═════ Data for processing ═════

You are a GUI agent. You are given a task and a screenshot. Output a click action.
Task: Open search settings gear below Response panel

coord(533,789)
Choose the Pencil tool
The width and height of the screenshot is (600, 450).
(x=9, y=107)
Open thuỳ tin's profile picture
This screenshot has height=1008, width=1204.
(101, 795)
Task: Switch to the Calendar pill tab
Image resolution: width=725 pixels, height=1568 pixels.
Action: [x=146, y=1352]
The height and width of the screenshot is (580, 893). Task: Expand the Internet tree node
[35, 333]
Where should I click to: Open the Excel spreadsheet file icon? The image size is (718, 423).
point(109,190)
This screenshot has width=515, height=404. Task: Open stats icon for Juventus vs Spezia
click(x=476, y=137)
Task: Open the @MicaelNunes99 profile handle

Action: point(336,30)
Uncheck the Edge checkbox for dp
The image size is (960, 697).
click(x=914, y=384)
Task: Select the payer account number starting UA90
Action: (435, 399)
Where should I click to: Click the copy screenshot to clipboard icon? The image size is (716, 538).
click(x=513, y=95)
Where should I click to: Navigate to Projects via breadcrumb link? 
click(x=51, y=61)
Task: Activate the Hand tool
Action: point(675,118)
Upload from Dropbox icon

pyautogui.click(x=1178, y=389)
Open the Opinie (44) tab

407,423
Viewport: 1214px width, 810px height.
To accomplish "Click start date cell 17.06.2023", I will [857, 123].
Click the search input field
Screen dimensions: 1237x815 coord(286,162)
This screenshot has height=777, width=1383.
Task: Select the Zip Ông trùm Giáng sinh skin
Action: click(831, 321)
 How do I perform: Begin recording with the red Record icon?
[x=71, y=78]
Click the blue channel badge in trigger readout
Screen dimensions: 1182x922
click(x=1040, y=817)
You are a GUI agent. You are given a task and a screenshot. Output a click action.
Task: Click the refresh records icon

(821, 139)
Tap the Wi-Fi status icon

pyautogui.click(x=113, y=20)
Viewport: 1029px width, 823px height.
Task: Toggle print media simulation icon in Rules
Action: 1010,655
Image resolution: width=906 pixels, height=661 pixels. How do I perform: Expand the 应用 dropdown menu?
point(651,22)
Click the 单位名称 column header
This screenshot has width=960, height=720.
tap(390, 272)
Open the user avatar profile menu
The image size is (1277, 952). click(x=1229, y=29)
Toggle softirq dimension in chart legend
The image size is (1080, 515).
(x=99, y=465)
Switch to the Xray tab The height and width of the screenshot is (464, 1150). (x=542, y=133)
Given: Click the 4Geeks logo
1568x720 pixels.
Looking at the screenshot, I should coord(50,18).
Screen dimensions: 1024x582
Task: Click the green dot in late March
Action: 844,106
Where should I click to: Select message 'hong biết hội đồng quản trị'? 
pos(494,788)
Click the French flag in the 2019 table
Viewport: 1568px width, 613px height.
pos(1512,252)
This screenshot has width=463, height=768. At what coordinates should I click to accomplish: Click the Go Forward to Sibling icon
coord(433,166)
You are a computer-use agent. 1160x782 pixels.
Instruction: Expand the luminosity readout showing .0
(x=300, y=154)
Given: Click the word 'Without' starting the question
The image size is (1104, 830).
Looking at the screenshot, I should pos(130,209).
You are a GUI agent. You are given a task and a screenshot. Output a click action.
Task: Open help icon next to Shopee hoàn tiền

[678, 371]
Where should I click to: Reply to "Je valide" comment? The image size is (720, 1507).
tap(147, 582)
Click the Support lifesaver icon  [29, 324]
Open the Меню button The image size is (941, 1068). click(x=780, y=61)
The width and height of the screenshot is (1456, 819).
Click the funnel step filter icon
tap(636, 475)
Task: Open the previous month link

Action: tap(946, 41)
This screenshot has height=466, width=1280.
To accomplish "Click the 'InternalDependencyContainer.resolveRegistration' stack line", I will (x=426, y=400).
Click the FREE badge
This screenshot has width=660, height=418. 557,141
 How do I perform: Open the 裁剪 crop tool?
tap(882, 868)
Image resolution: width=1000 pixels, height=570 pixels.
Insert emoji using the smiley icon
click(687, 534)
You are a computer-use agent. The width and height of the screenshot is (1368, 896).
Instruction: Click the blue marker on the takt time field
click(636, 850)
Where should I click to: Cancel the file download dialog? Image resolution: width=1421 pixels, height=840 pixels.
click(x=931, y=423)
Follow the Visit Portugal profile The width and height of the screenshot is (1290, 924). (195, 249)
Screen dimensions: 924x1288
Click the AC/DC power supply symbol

═════

## Instructions for the task:
What is needed is an exact copy of all the entries.

## Response to the exercise:
You are a GUI agent. You are given a task and a screenshot. Output a click action.
Task: Open search settings gear below Response panel

coord(533,789)
Choose the Pencil tool
The width and height of the screenshot is (600, 450).
(x=9, y=107)
Open thuỳ tin's profile picture
This screenshot has height=1008, width=1204.
(101, 795)
Task: Switch to the Calendar pill tab
Image resolution: width=725 pixels, height=1568 pixels.
Action: [x=146, y=1352]
The height and width of the screenshot is (580, 893). Task: Expand the Internet tree node
[35, 333]
Where should I click to: Open the Excel spreadsheet file icon? The image size is (718, 423).
point(109,190)
This screenshot has width=515, height=404. Task: Open stats icon for Juventus vs Spezia
click(x=476, y=137)
Task: Open the @MicaelNunes99 profile handle

Action: point(336,30)
Uncheck the Edge checkbox for dp
The image size is (960, 697).
click(x=914, y=384)
Task: Select the payer account number starting UA90
Action: (435, 399)
Where should I click to: Click the copy screenshot to clipboard icon? The image size is (716, 538).
click(x=513, y=95)
Where should I click to: Navigate to Projects via breadcrumb link? 
click(x=51, y=61)
Task: Activate the Hand tool
Action: point(675,118)
Upload from Dropbox icon

pyautogui.click(x=1178, y=389)
Open the Opinie (44) tab

407,423
Viewport: 1214px width, 810px height.
To accomplish "Click start date cell 17.06.2023", I will [857, 123].
Click the search input field
Screen dimensions: 1237x815 coord(286,162)
This screenshot has height=777, width=1383.
Task: Select the Zip Ông trùm Giáng sinh skin
Action: click(831, 321)
 How do I perform: Begin recording with the red Record icon?
[x=71, y=78]
Click the blue channel badge in trigger readout
Screen dimensions: 1182x922
click(x=1040, y=817)
You are a GUI agent. You are given a task and a screenshot. Output a click action.
Task: Click the refresh records icon

(821, 139)
Tap the Wi-Fi status icon

pyautogui.click(x=113, y=20)
Viewport: 1029px width, 823px height.
Task: Toggle print media simulation icon in Rules
Action: 1010,655
Image resolution: width=906 pixels, height=661 pixels. How do I perform: Expand the 应用 dropdown menu?
point(651,22)
Click the 单位名称 column header
This screenshot has width=960, height=720.
tap(390, 272)
Open the user avatar profile menu
The image size is (1277, 952). click(x=1229, y=29)
Toggle softirq dimension in chart legend
The image size is (1080, 515).
(x=99, y=465)
Switch to the Xray tab The height and width of the screenshot is (464, 1150). (x=542, y=133)
Given: Click the 4Geeks logo
1568x720 pixels.
Looking at the screenshot, I should coord(50,18).
Screen dimensions: 1024x582
Task: Click the green dot in late March
Action: 844,106
Where should I click to: Select message 'hong biết hội đồng quản trị'? 
pos(494,788)
Click the French flag in the 2019 table
Viewport: 1568px width, 613px height.
pos(1512,252)
This screenshot has width=463, height=768. At what coordinates should I click to accomplish: Click the Go Forward to Sibling icon
coord(433,166)
You are a computer-use agent. 1160x782 pixels.
Instruction: Expand the luminosity readout showing .0
(x=300, y=154)
Given: Click the word 'Without' starting the question
The image size is (1104, 830).
Looking at the screenshot, I should pos(130,209).
You are a GUI agent. You are given a task and a screenshot. Output a click action.
Task: Open help icon next to Shopee hoàn tiền

[678, 371]
Where should I click to: Reply to "Je valide" comment? The image size is (720, 1507).
tap(147, 582)
Click the Support lifesaver icon  [29, 324]
Open the Меню button The image size is (941, 1068). click(x=780, y=61)
The width and height of the screenshot is (1456, 819).
Click the funnel step filter icon
tap(636, 475)
Task: Open the previous month link

Action: tap(946, 41)
This screenshot has height=466, width=1280.
To accomplish "Click the 'InternalDependencyContainer.resolveRegistration' stack line", I will (x=426, y=400).
Click the FREE badge
This screenshot has width=660, height=418. 557,141
 How do I perform: Open the 裁剪 crop tool?
tap(882, 868)
Image resolution: width=1000 pixels, height=570 pixels.
Insert emoji using the smiley icon
click(687, 534)
You are a computer-use agent. The width and height of the screenshot is (1368, 896).
Instruction: Click the blue marker on the takt time field
click(636, 850)
Where should I click to: Cancel the file download dialog? Image resolution: width=1421 pixels, height=840 pixels.
click(x=931, y=423)
Follow the Visit Portugal profile The width and height of the screenshot is (1290, 924). (195, 249)
Screen dimensions: 924x1288
Click the AC/DC power supply symbol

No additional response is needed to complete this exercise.